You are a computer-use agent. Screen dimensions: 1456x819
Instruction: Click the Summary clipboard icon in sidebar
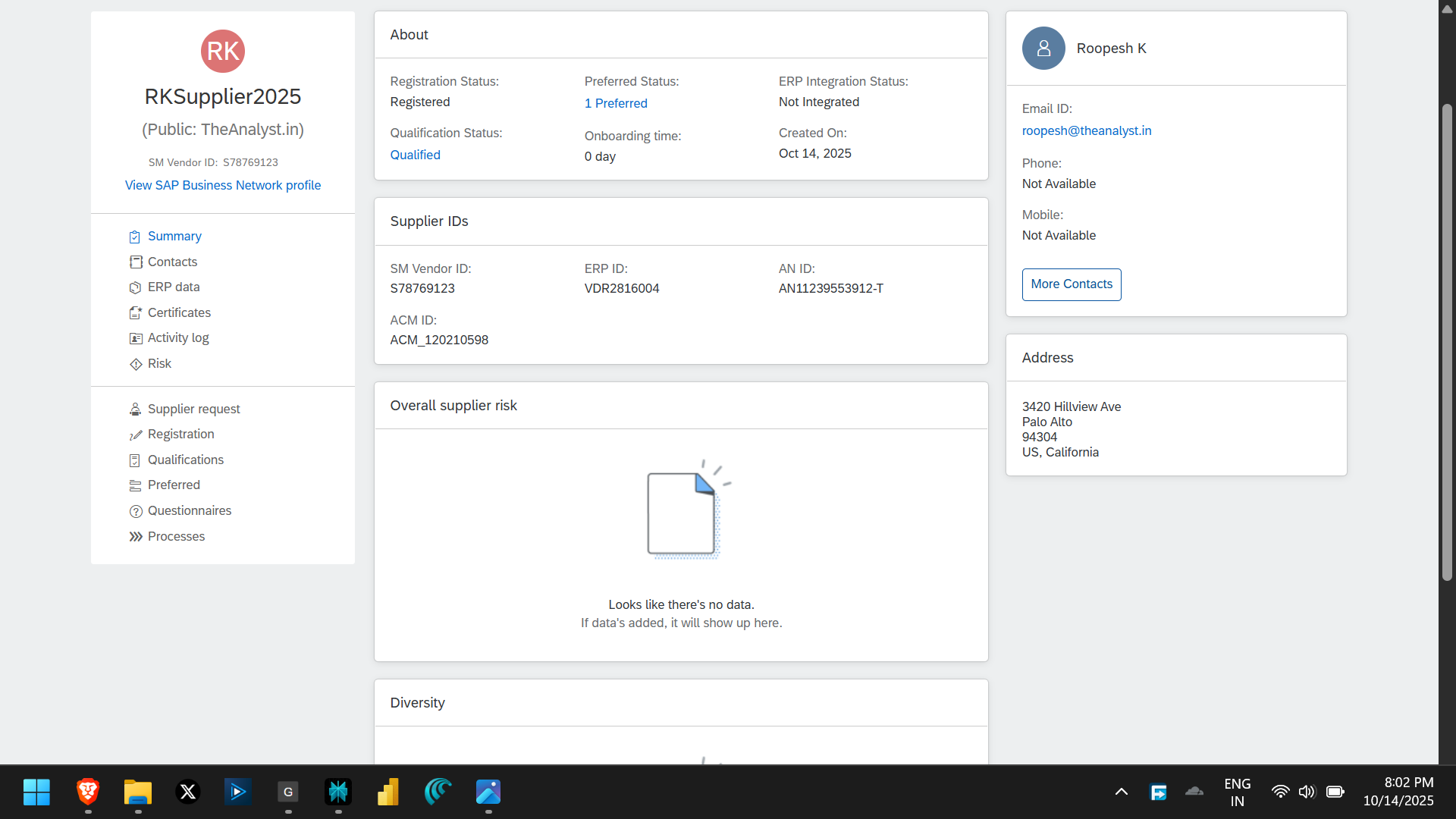tap(135, 237)
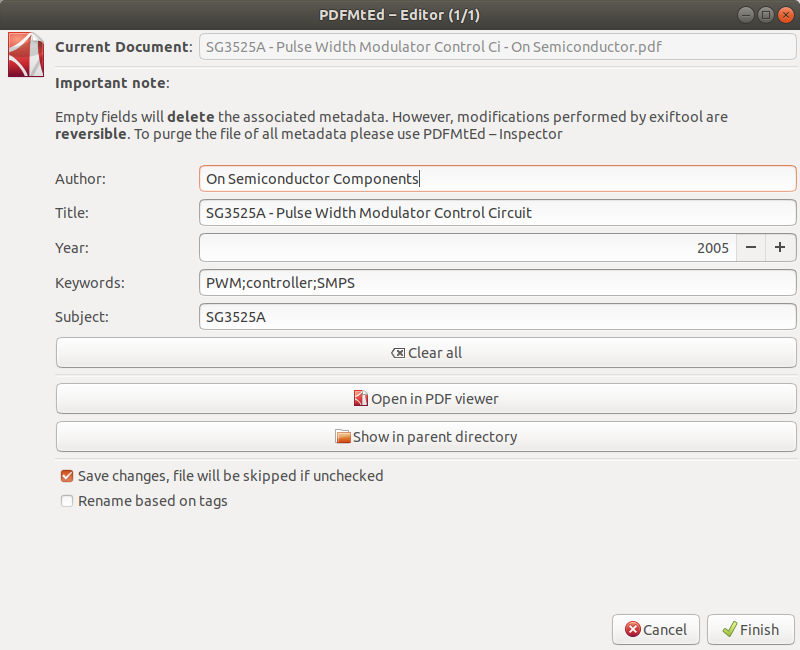This screenshot has width=800, height=650.
Task: Toggle the Rename based on tags option off again
Action: [x=66, y=500]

+-------+

**What is expected**
List each line above that contains the string "agent".

**Task solution**
You are a computer-use agent. Screen dimensions: 1456x819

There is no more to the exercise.